ANALYTICAL METHOD DEVELOPMENT AND VALIDATION FOR SIMULTANEOUS ESTIMATION OF CABOZANTINIB & NIVOLUMAB IN COMBINED PHARMACEUTICAL DOSAGE FORMS BY RP-HPLC

A simple, accurate and precise HPLC method for simultaneous determination of Cabozantinib and Nivolumab in pure and tablet dosage form has been developed. HPLC of Waters (Model: Alliance 2695) with Phenomenax Luna C18(4.6 mm × 250 mm, 5 µm) column was used for chromatographic separation. Mobile phase consists of Methanol: Water (65:35% v/v) and flow rate adjusted was 1 ml/min.

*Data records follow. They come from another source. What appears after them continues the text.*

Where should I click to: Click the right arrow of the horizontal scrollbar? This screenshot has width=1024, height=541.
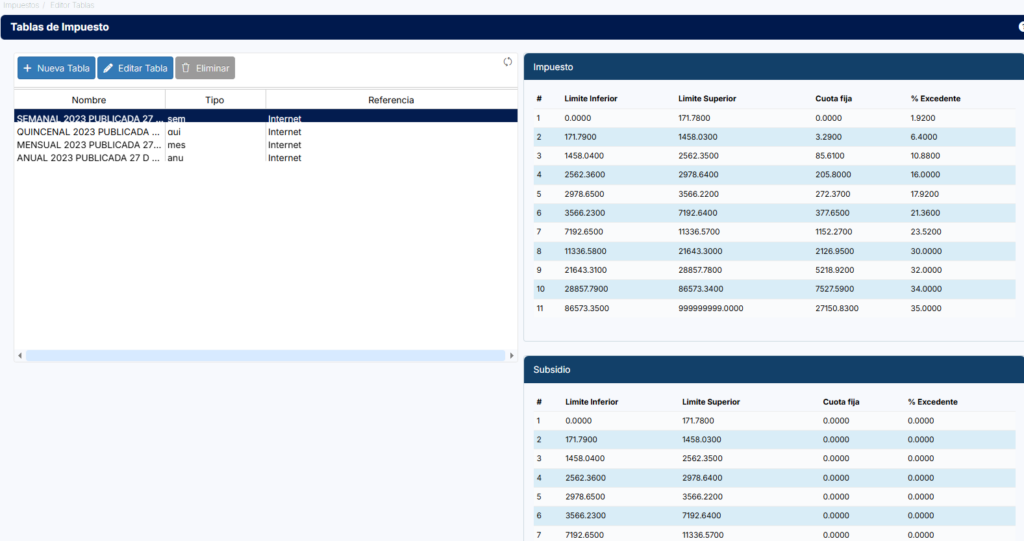point(512,355)
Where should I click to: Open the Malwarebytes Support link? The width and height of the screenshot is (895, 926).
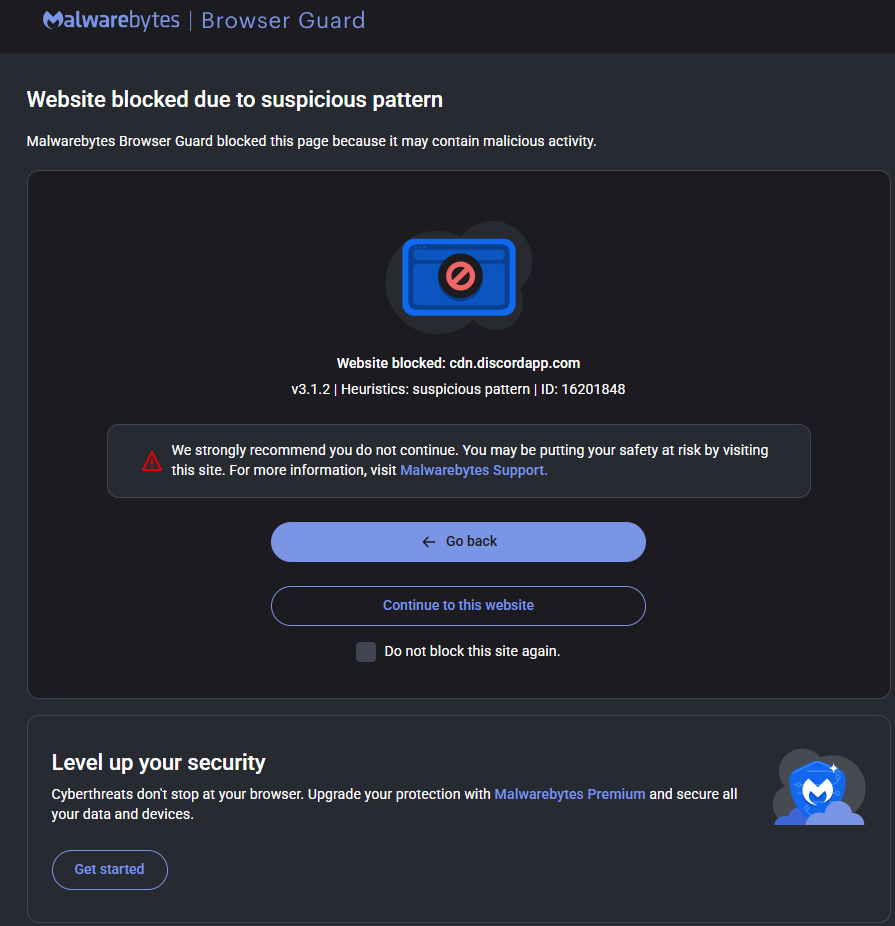click(473, 470)
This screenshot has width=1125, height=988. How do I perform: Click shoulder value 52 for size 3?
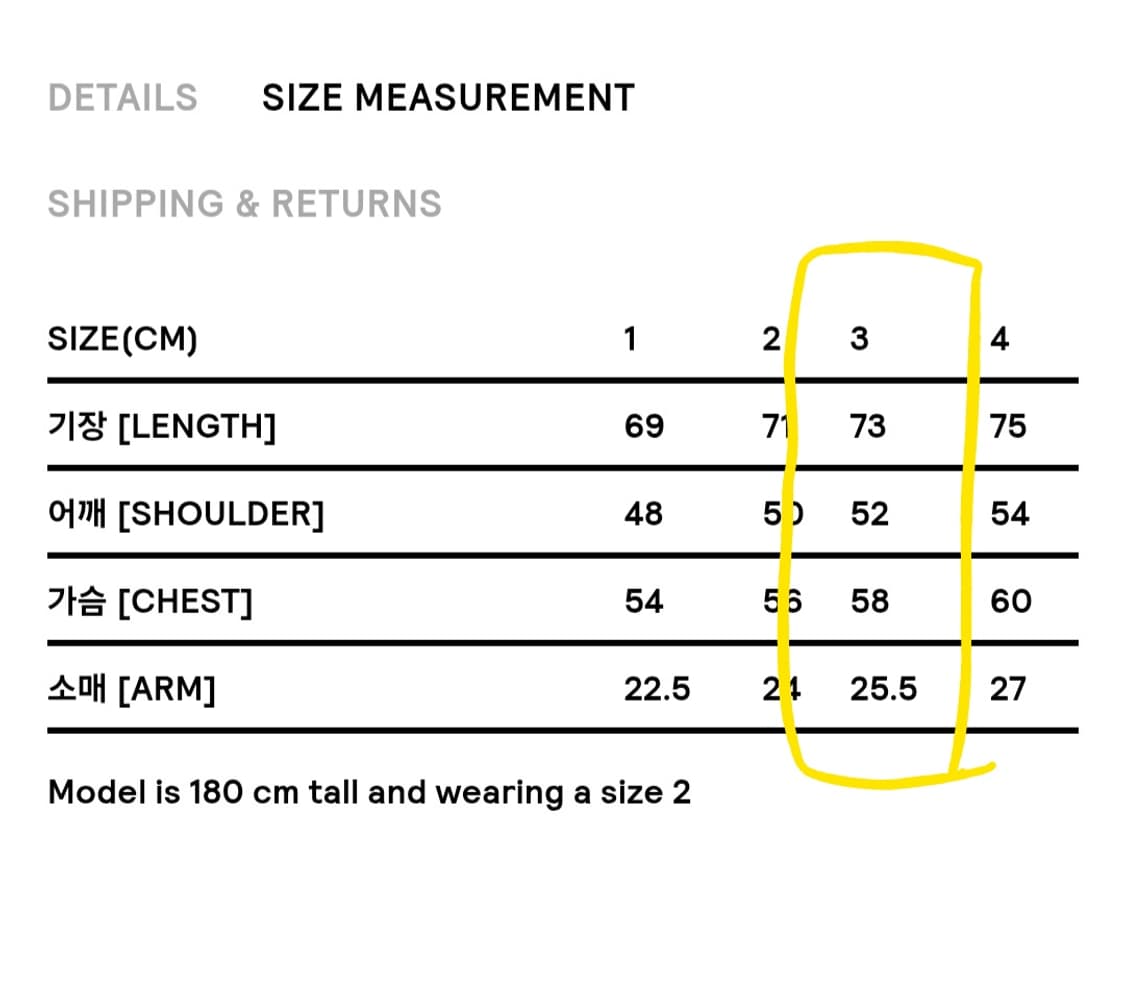coord(870,514)
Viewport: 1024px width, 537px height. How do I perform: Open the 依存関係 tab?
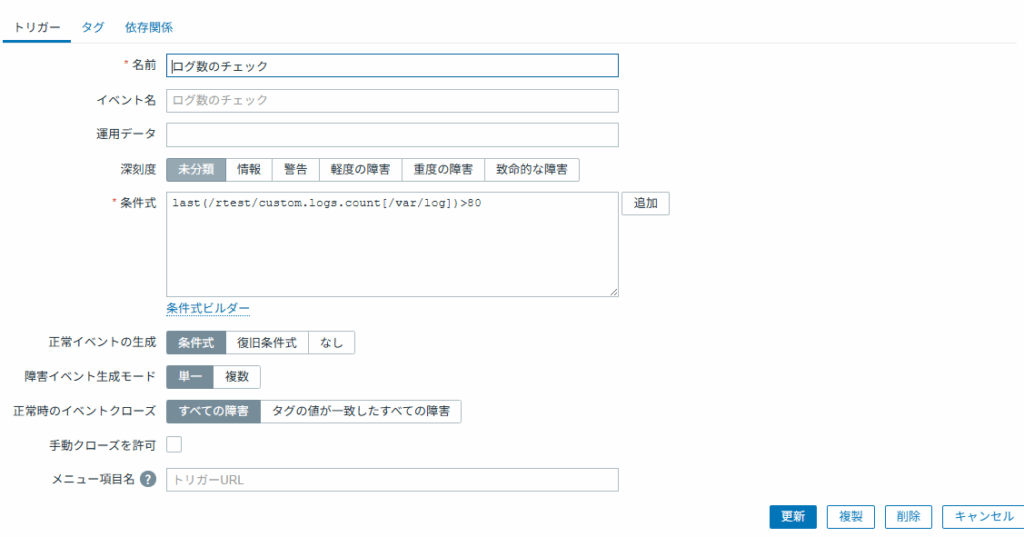point(149,27)
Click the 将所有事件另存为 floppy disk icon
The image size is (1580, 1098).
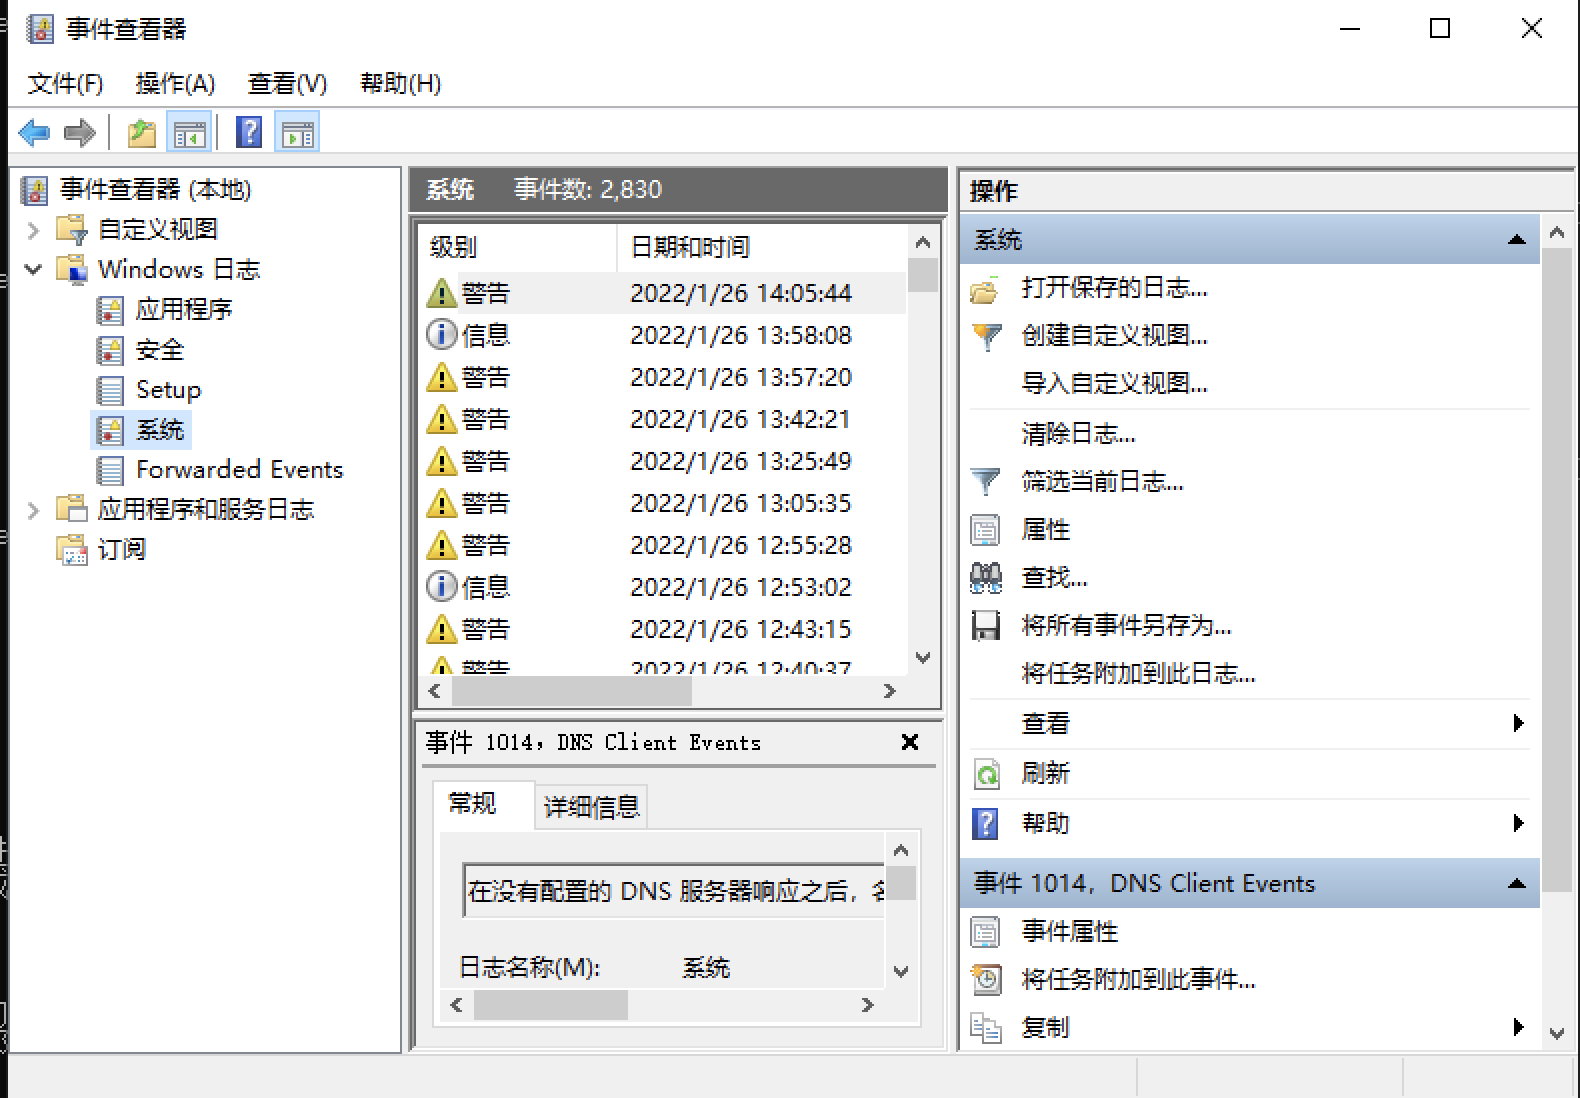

Wavelength selected for detection was 220 nm and injection volume was 10 µl. The method has been validated for linearity, accuracy, and precision. The linearity of Cabozantinib and Nivolumab were in the range of 30 μg/ml respectively. The developed HPLC method offers several advantages such as rapidity, usage of simple mobile phase and easy sample preparation steps. Further, improved sensitivity makes it specific and reliable for its intended use. Hence, this method can be applied for the analysis of pure drug and pharmaceutical dosage forms. From the present study it can be concluded that the proposed method is simple, sensitive, precise, specific, accurate and reproducible. Results of validation parameters demonstrated that the analytical procedure is suitable for its intended purpose and meets the criteria defined in ICH.